Blicken aufs vergangene Jahr zurück: Klaus Starl und Angelika Vauti-Scheucher. (Foto: KK)

Der Menschenrechtsbeirat der Stadt Graz hat seinen Jahresbericht präsentiert.

Rechtzeitig vor dem internationalen Tag der Menschenrechte am 10. Dezember hat der Menschenrechtsbeirat der Stadt Graz heute seinen Menschenrechtsbericht 2016/17 präsentiert. Die Vorschläge des Beirats wurden von Seiten der Behörden gut angenommen, dennoch gäbe es weiterhin viel zu tun, so Vorsitzende Angelika Vauti-Scheucher.

Fünf Hauptthemen

"Die zehnte Ausgabe des Menschenrechtsberichts ist ein Umsetzungsbericht inwieweit die Empfehlungen des Beirats auch umgesetzt wurden", sagt Vauti-Scheucher. Die fünf Hauptthemen waren ein Programm gegen Rassismus und Diskriminierung, die Integration von Flüchtlingen, Geschlechtergerechtigkeit und Prävention von Gewalt gegen Frauen, Jugendarbeit sowie die Bekämpfung und Prävention von Extremismus.

Arbeit nie am Ende

"Viele unserer Vorschläge wurden angenommen. Verbesserungsbedarf gibt es zum Beispiel in der Jugendarbeit, wo eine bessere Zusammenarbeit der einzelnen Organisationen wünschenswert wäre", sagt der Geschäftsführer des ETC (Europäisches Trainings- und Forschungszentrum für Menschenrechte und Demokratie), Klaus Starl. Auch in der Bekämpfung von Extremismus wolle man Veränderungen vornehmen. Laut Starl gelte es hier, den Extremismusbegriff nicht nur auf auf Muslime zu beschränken – Extremismus gäbe es genauso im christlichen Fundamentalismus, oder unter Link- und Rechtsextremen.
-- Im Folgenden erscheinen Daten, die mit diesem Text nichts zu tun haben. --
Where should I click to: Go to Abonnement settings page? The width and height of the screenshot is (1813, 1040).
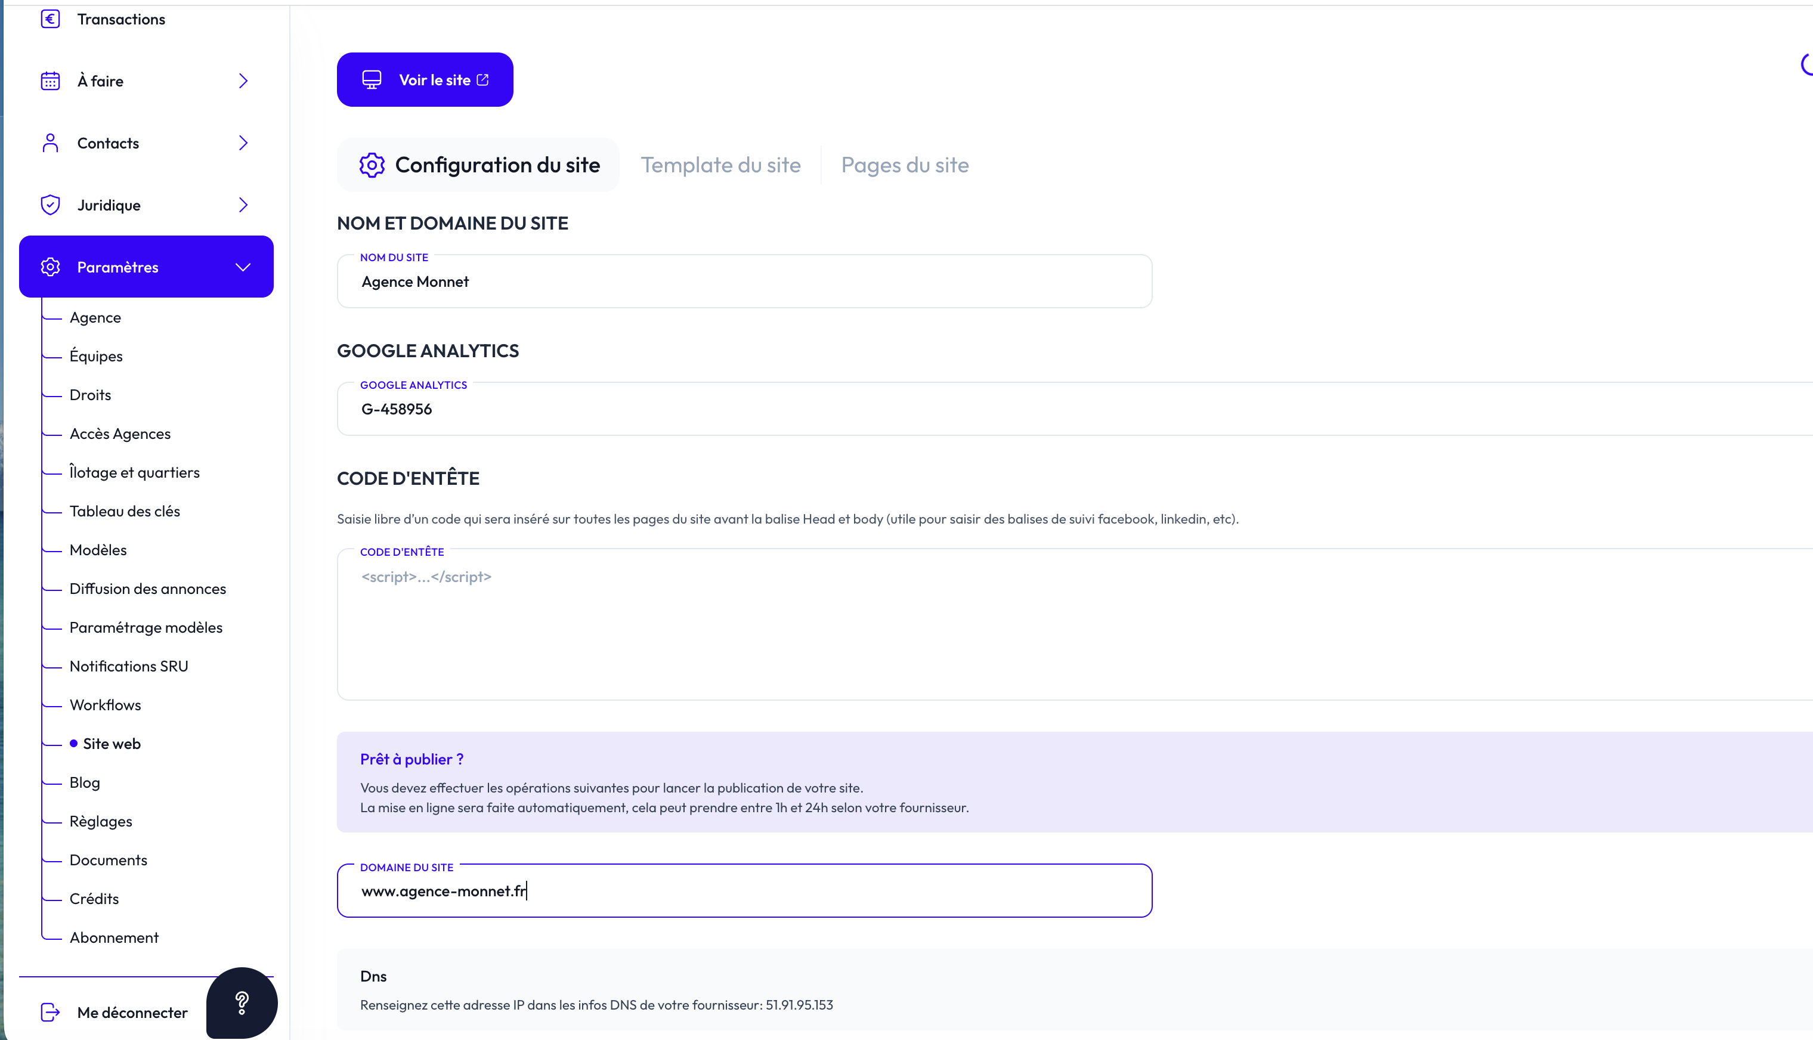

Stärker in die Öffentlichkeit

Als eines der Ziele des Menschenrechtsbeirates für das Jahr 2018 gibt Vauti-Scheucher eine verstärkte Öffentlichkeitsarbeit an: "Wir wollen weiter in die Öffentlichkeit gehen, noch stärker sensibilisieren und vor allem die Grazer Bevölkerung noch besser in unsere Arbeit einbinden." Auch das – momentan in den Medien so präsente – Thema Gewalt an Frauen wird im Fokus des Menschenrechtsbeirates bleiben. "Jede fünfte Frau in Österreich erfährt im Laufe ihres Lebens Gewalt und jede einzelne ist eine zu viel. Das muss in die Köpfe hinein und aus den Fäusten heraus", so Starl.

Jahresbericht, nicht "Abschlussbericht"

Grundsätzlich sei die Arbeit des Menschenrechtsbeirates auf einem guten Weg, sind sich Vauti-Scheucher und Starl einig. "Allerdings ist unser Jahresbericht nie ein Abschlussbericht – die Arbeit geht immer weiter", sagt Vauti-Scheicher.